EXERCISE SET:
1: List every year that appears in the biography of Viviane da Costa Reis.
2: For each statement, say yes or no according to the biography of Viviane da Costa Reis, and quote the deciding words.
(a) She joined PSOL in 2011.
(b) She earned her bachelor's degree in physiotherapy at the Federal University of Pará.
(c) She was born in Belém.
3: Pick up the biography of Viviane da Costa Reis after its final sentence and write its continuation.

EXTRACTED TEXT:

=-=-=

Brazilian physiotherapist, popular educator, feminist and political militant

Viviane da Costa Reis (born 5 August 1991 in Belém) is a Brazilian physiotherapist, popular educator, feminist and political militant, member of the Socialism and Liberty Party (PSOL). She is currently Federal Deputy from Pará.

==Biography==
Bachelor of Physiotherapy at the Pará State University (UEPA) in 2013, with specialization at the Federal University of Pará (UFPA) concluded in 2016, she was the first woman of her family to attend a university. Filiated to PSOL in 2011 and participated in many student unions in her neighbourhood, church and school. In the student union, she was part of UEPA Students' Central Directory. Reis is educator of Rede Emancipa.

=-=-=

MATERIAL SUPPLIED:

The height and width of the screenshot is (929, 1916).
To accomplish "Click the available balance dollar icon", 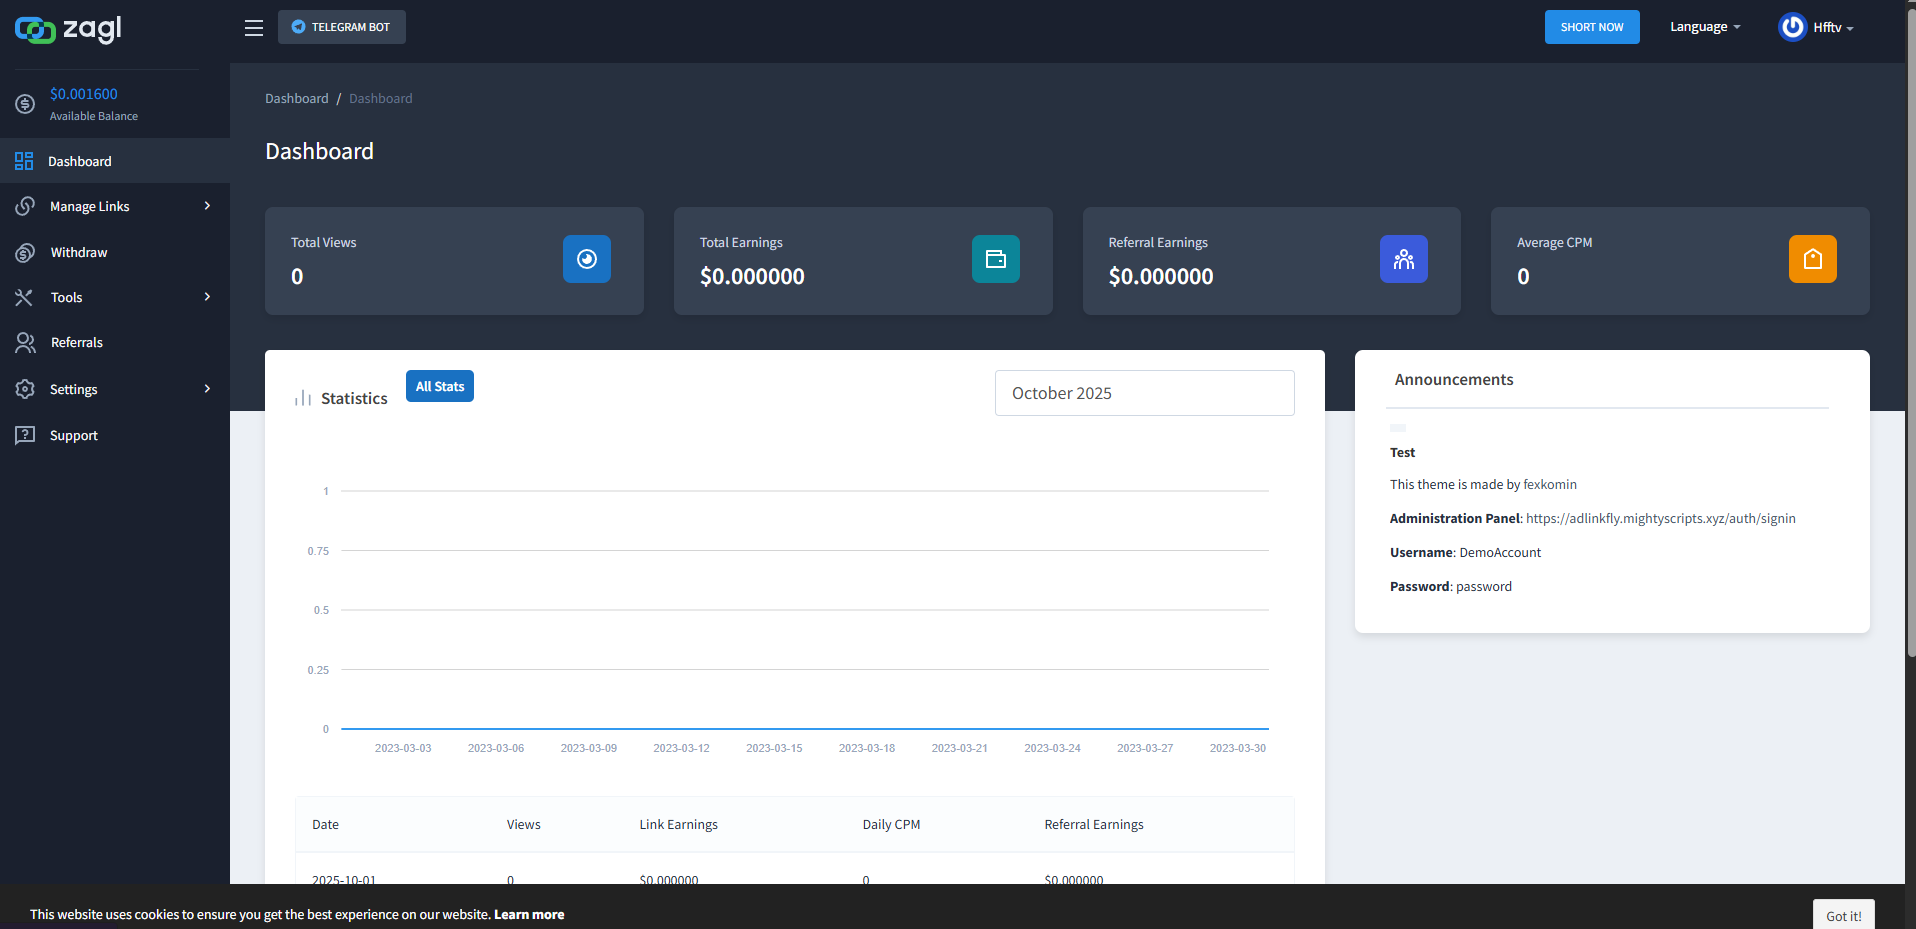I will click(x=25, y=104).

=-=-=

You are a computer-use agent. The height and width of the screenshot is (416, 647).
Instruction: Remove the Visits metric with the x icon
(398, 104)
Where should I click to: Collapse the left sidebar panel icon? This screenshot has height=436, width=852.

=-=-=

EXERCISE RESPONSES:
1: 1991, 2013, 2016, 2011

2:
(a) Yes: "Filiated to PSOL in 2011"
(b) No: "Bachelor of Physiotherapy at the Pará State University (UEPA) in 2013"
(c) Yes: "born 5 August 1991 in Belém"

3:
Her first electoral experience was in 2018, when she was candidate for Federal Deputy and received 22,297, being the party's first substitute. In the 2020 municipal elections, Reis was the most voted woman of Belém for City Councillor, elected with 9,654 votes.

With the election of then Federal Deputy Edmilson Rodrigues as Mayor of Belém, Vivi Reis took office as a member of the Chamber of Deputies on 1 January 2021, becoming the first Brazilian black LGBT congresswoman.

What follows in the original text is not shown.